Whatever lies between the line with "Image resolution: width=747" and the end of the data, both included, must be copied exactly and without pictures.

• _Material for this exercise_:
• • • • •

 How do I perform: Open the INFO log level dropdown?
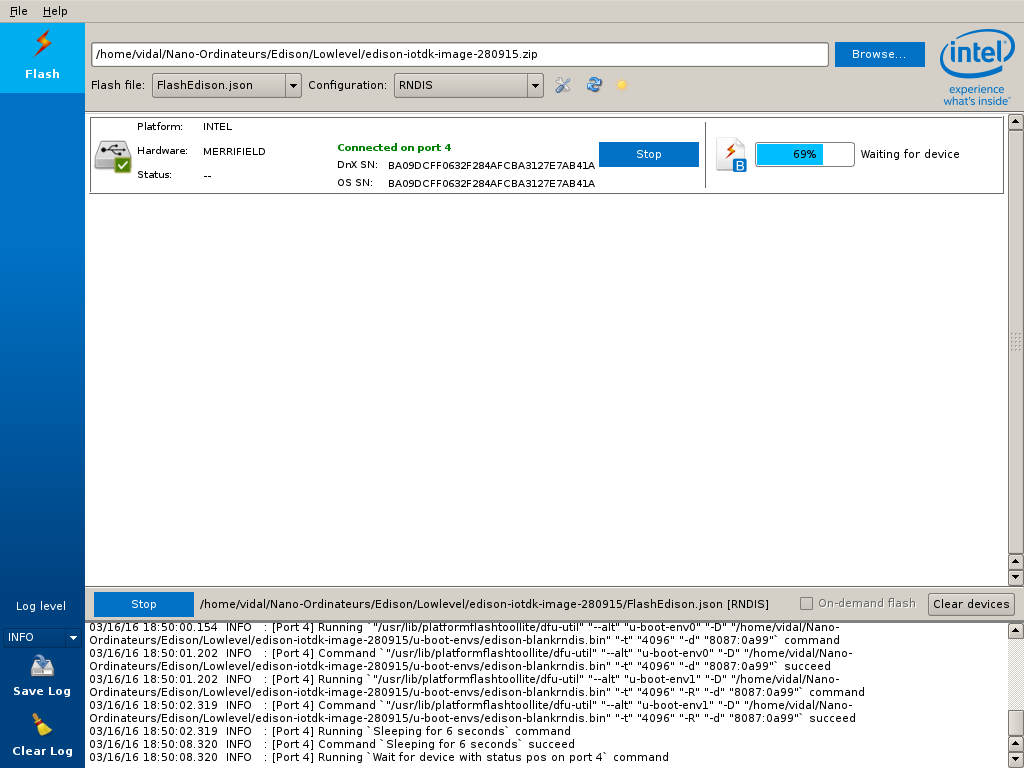click(43, 637)
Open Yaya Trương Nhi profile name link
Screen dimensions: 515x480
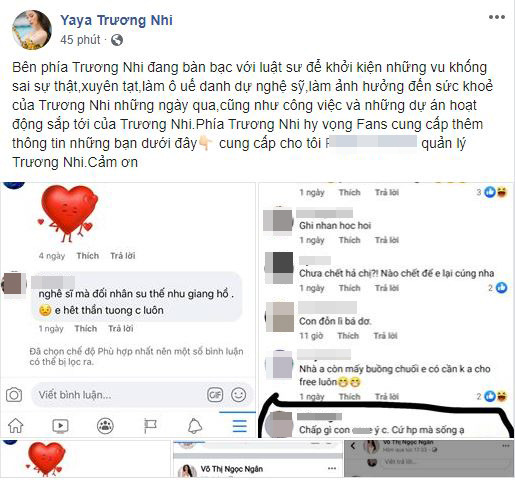coord(116,20)
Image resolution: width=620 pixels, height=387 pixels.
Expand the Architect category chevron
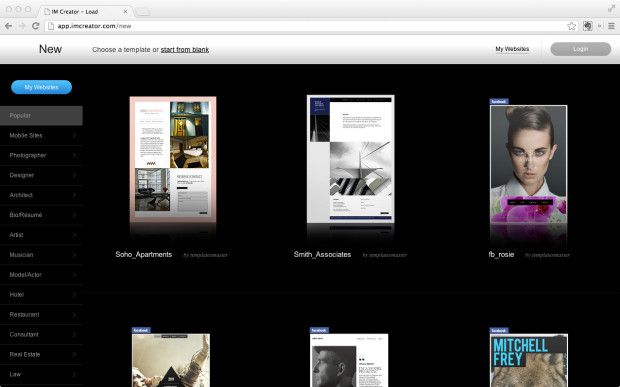(74, 195)
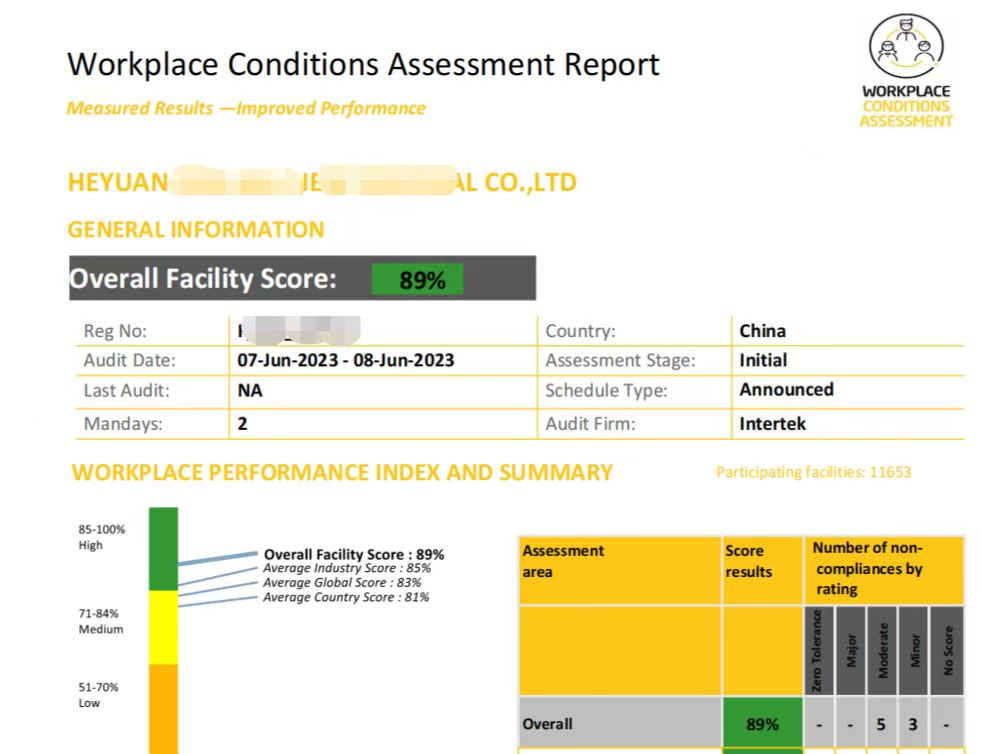The height and width of the screenshot is (754, 982).
Task: Select the report title heading text
Action: 363,65
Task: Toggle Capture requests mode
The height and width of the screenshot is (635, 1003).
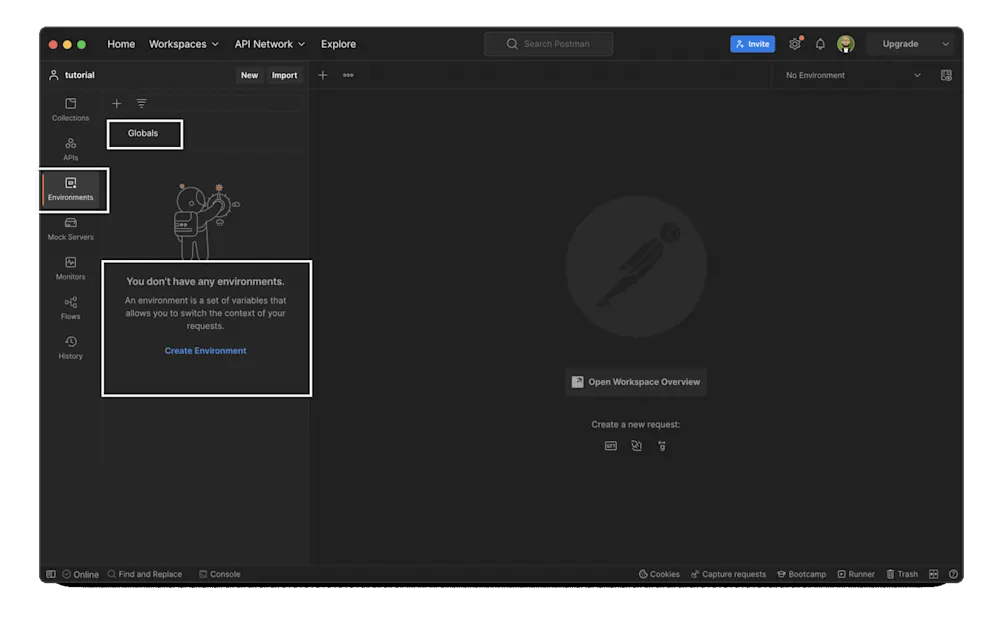Action: coord(728,573)
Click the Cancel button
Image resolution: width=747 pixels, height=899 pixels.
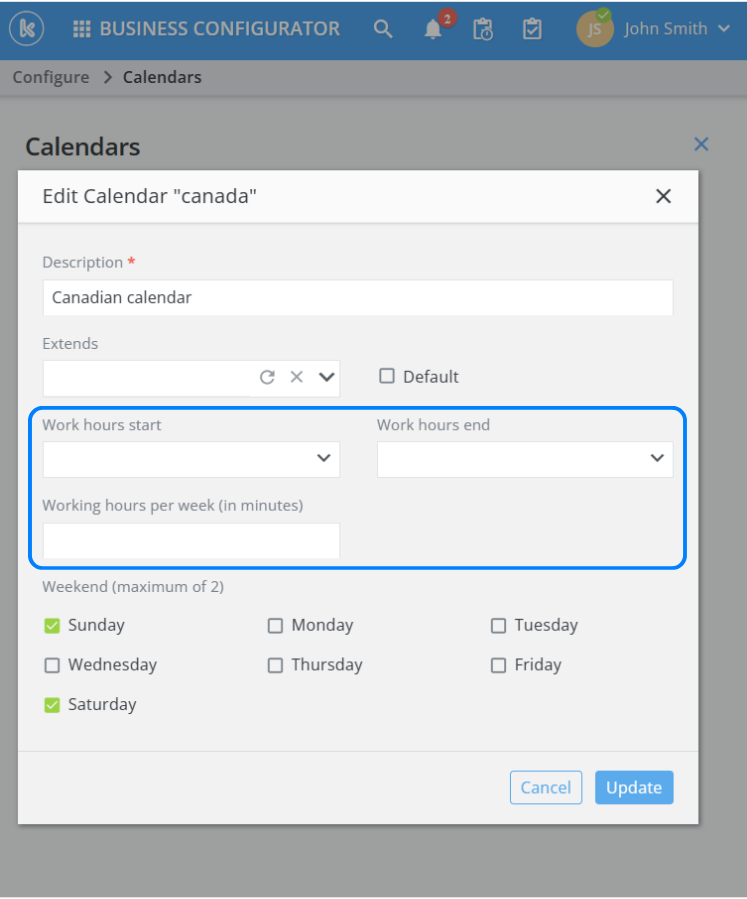click(x=546, y=787)
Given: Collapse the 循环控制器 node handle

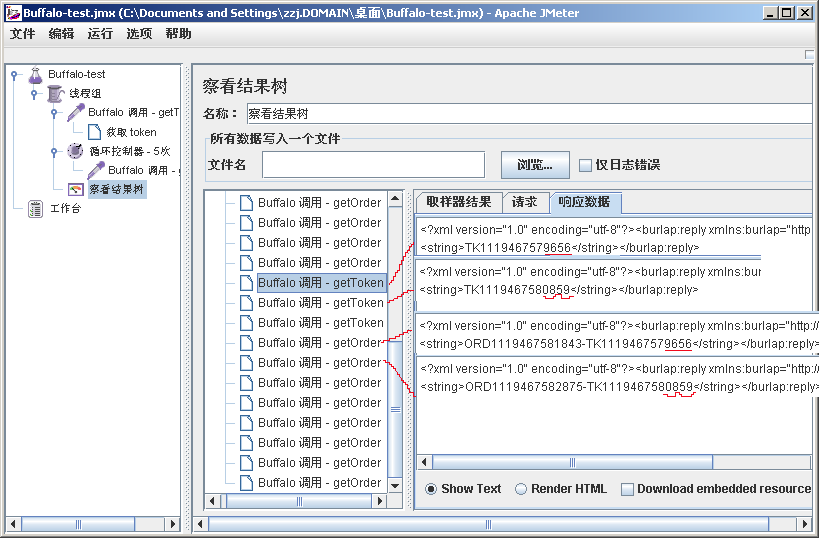Looking at the screenshot, I should pyautogui.click(x=54, y=151).
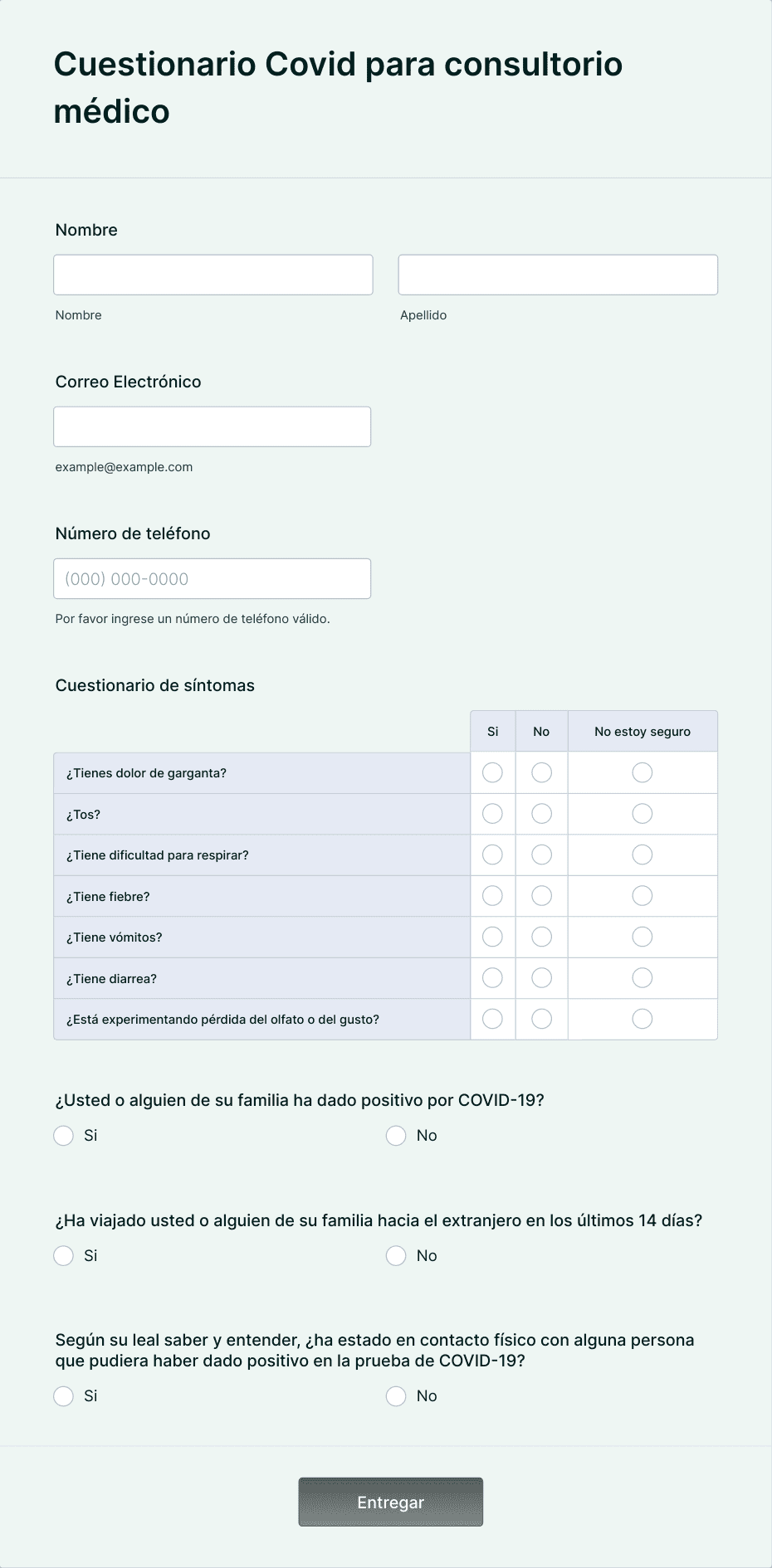772x1568 pixels.
Task: Select Si for ¿Tiene fiebre?
Action: 492,896
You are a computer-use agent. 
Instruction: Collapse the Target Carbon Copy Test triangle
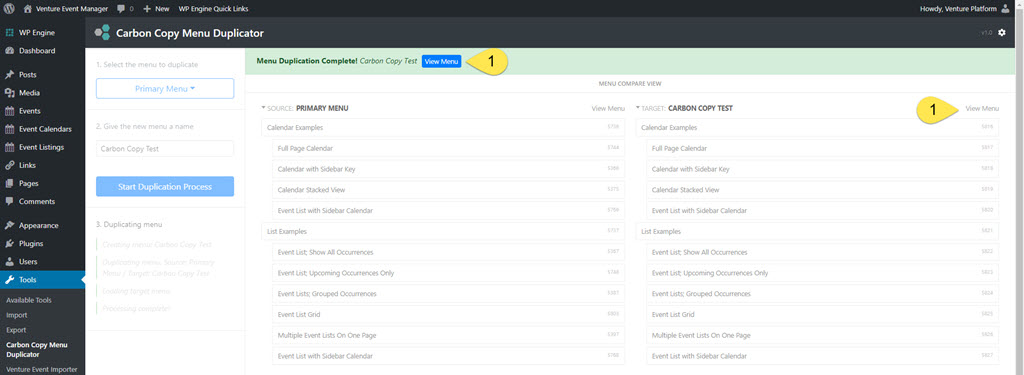[x=638, y=108]
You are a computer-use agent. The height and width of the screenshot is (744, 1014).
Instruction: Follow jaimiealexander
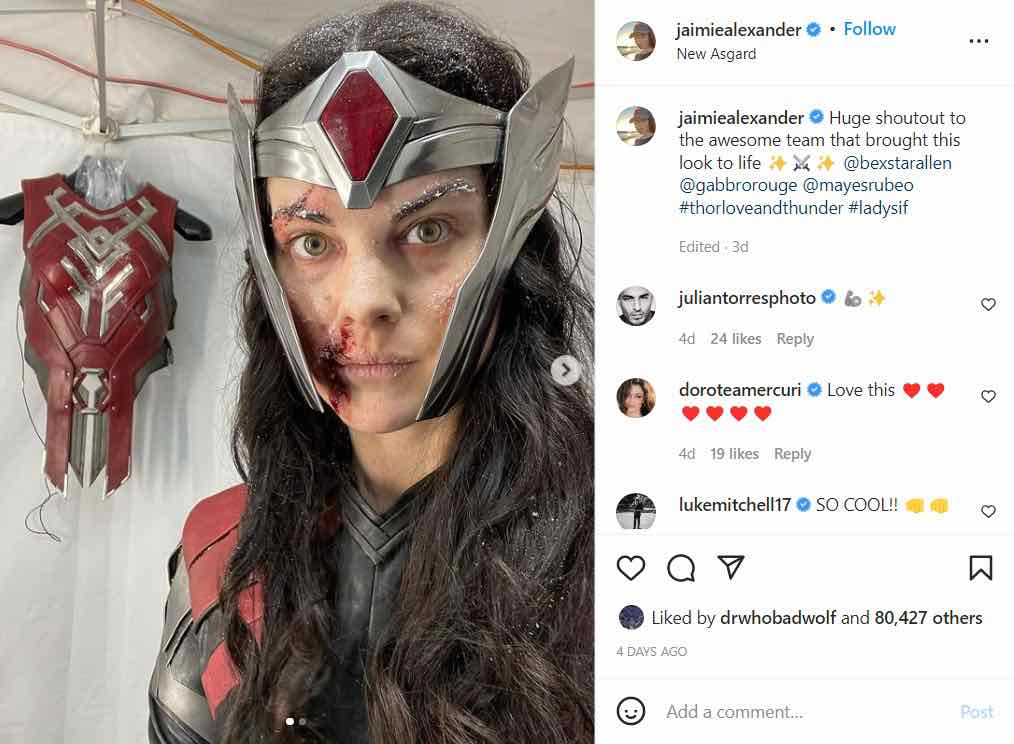[x=869, y=29]
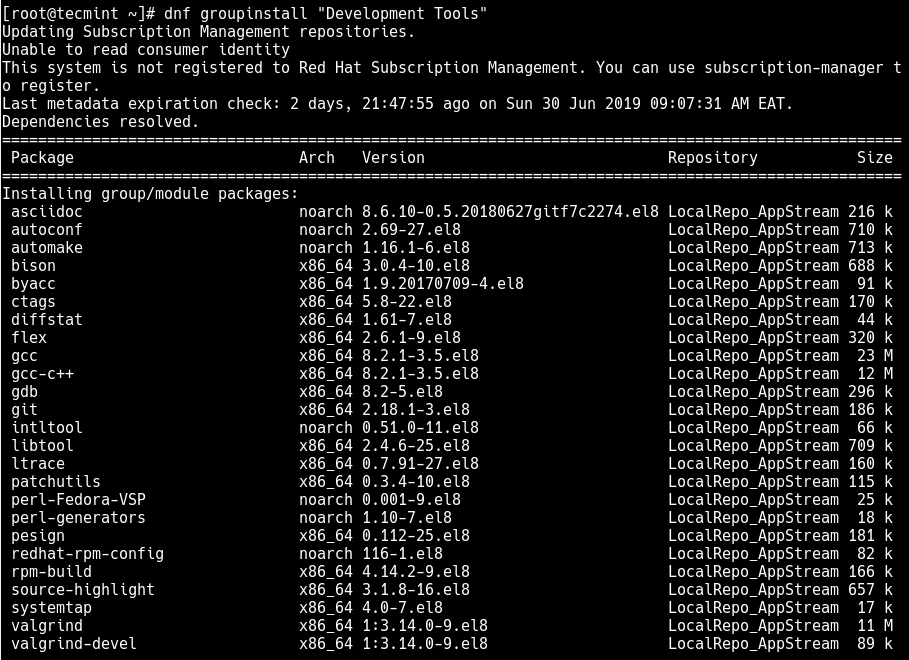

• • • • •

• _Result for this task_:
Image resolution: width=747 pixels, height=899 pixels.
click(x=546, y=787)
Given: Collapse the 循环控制器 node handle

Looking at the screenshot, I should pyautogui.click(x=54, y=151).
772x1568 pixels.
Task: Select Si for ¿Tiene fiebre?
Action: 492,896
You are a computer-use agent. 
Instruction: Collapse the Target Carbon Copy Test triangle
[x=638, y=108]
You are a computer-use agent. The height and width of the screenshot is (744, 1014).
Instruction: Follow jaimiealexander
[x=869, y=29]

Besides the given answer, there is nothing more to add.